Engineered Promoter System Enables High-efficiency Transgenic CRISPR Editing in Malaria Transmitting Mosquito Anopheles sinensis

The binary CRISPR/Cas9 system deployed through crosses of transgenic lines facilitates efficient mutagenesis, but its application in non-model insects remains limited by the scarcity of validated species-specific regulatory elements. In the malaria vector Anopheles sinensis, we screened three germline-biased promoters (Asvasa2, Aszpg, Asnanos) for Cas9 expression, and found that Asvasa2 drove the highest editing efficiency with respect to target site mutagenesis. For gRNA transcription, comparative analysis identified AsU6-1 as the most active of four endogenous U6 promoters. Crossing stable transgenic lines harboring these components yielded F1 progeny with complete germline editing penetrance at the Aswhite locus, a phenotype inherited in the F2 generation.
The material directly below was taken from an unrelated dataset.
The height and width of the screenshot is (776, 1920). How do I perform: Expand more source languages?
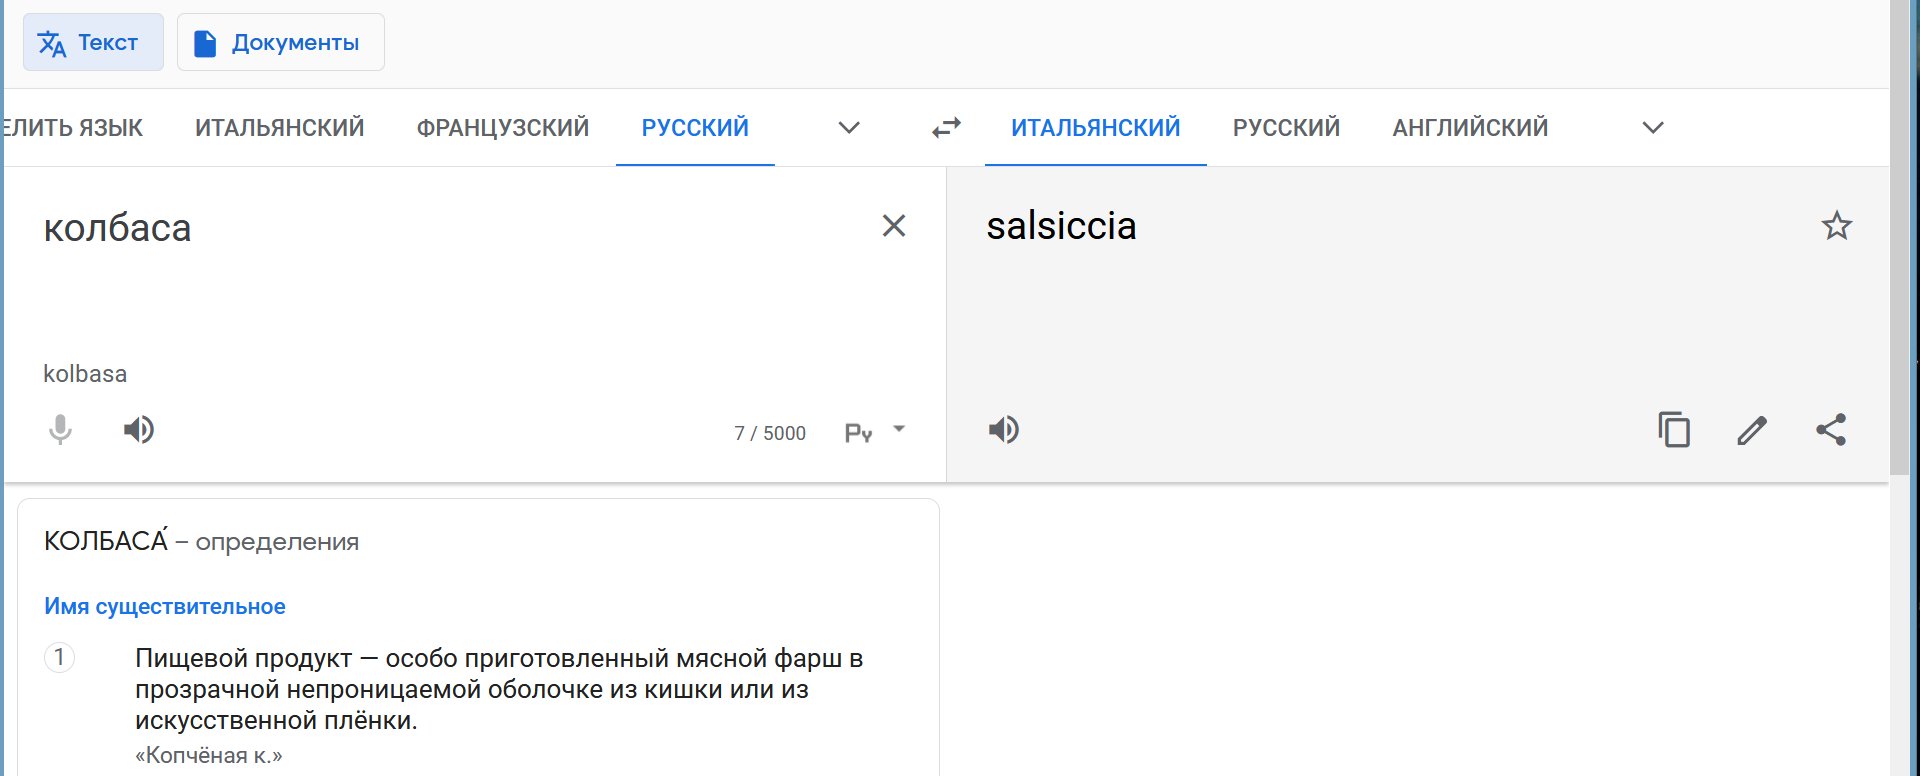tap(849, 128)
Quantitative sequencing of F1 ovaries confirmed near-saturation (>99%) targeted mutagenesis using the optimal Asvasa2/AsU6-1 combination, whereas alternative promoters showed markedly lower mutagenesis efficiency. Functional validation through knockout of Asdsx-F, a key sex differentiation regulator, efficiently induced complete female-to-male sexual reversal and sterility. This study provides a foundational genetic toolkit for genome engineering in this vector species, as well as an effective reference for binary transgenic manipulation in non-model insects.